I put on my shiny green unitard and fairy face paint and ratted my hair into fairy hair. I climbed the four ladders to the rafters and crawled along a beam to the trap door. Someone showed me how to wrap my foot and arm in the rope so I wouldn’t fall, but no one mentioned anything about rope burns.
My heart was pounding like a congo drum when I slid out of the ceiling on high speed, heading straight towards the very hard stage. I had no idea what the hell I was doing, so the rope was swinging wildly around the stage, leaving Puck, Helena, Titania, and Mustardseed to jump and duck out of my way.
I managed to stop myself right before I hit the ground and plopped off the rope with as much grace as I could muster, trying to hide my burning red hands and bleeding ankle.
My face was red, I was in pain, but I smiled bravely as the cast and director stared at me with raised eyebrows.

DATA SECTION

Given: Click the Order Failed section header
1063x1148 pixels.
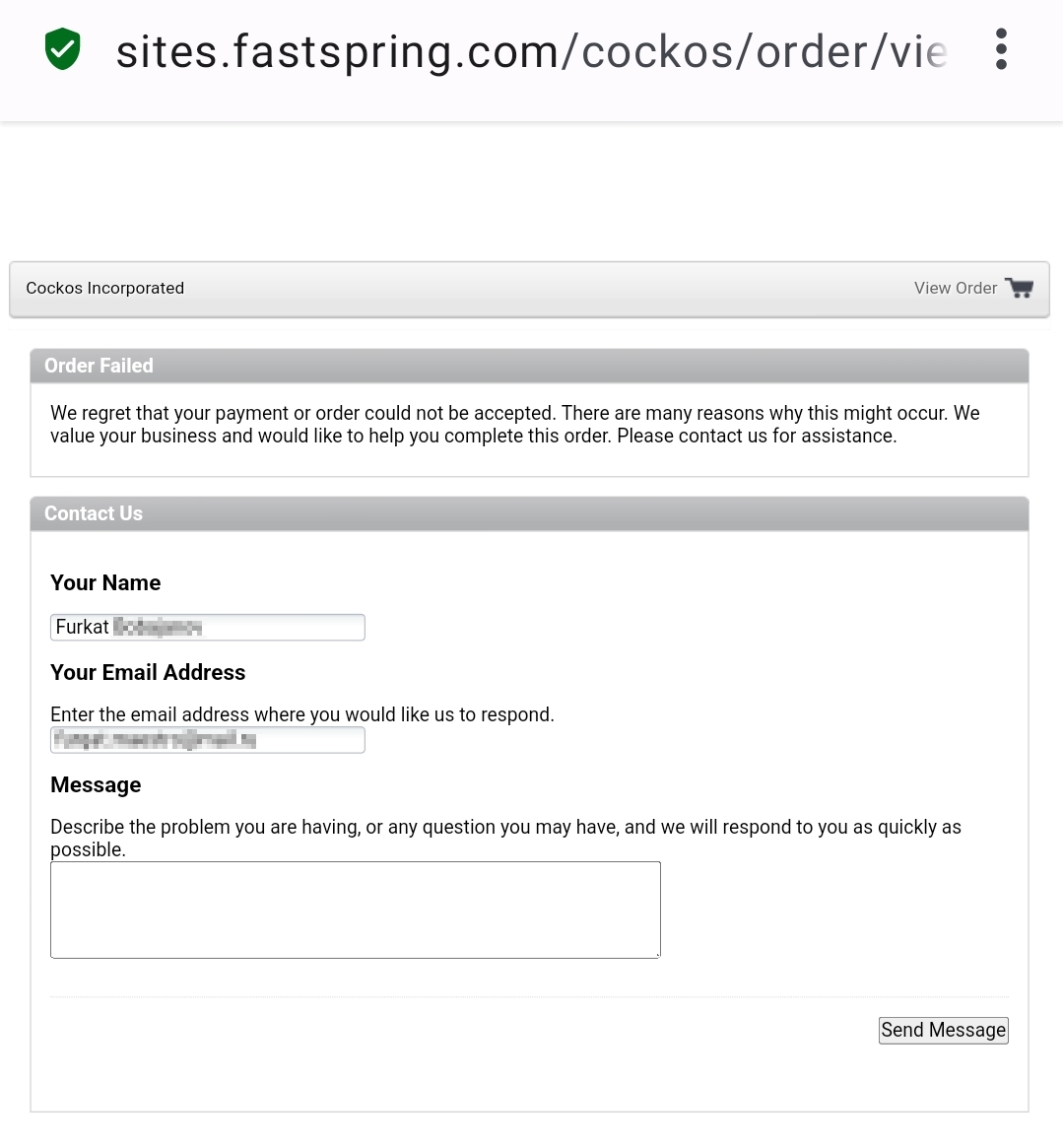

WHAT TO DO
Continue the first-person account of the fairy's rope descent onto the stage, starting after its last sentence.

ANSWER TO THIS PROBLEM
I coughed. “I just need to practice a couple of times.”
Someone took pity on me and suggested I wrap my hands with ace bandages and get an ankle tube to protect my skin for the slide. And every night, five nights a week for six weeks, with movie stars in the audience like Mikhail Baryshnikov, Connie Selleca, and Jeff Conaway, I slid out of that damn ceiling with great fairy bravado, silently praying I didn’t break anything.
I was scared as hell, but I did it anyway.
That’s the fairy way.
(Actually I have no idea if that is the fairy way—I don’t know what fairies do besides dancing around mushrooms and sprinkling glitter around and feasting and making mischief.)
So after a few weeks in Midsummer, another fairy (Tia! If that’s not a true fairy name I don’t know what is!) had to leave to shoot a movie, and Kim replaced her.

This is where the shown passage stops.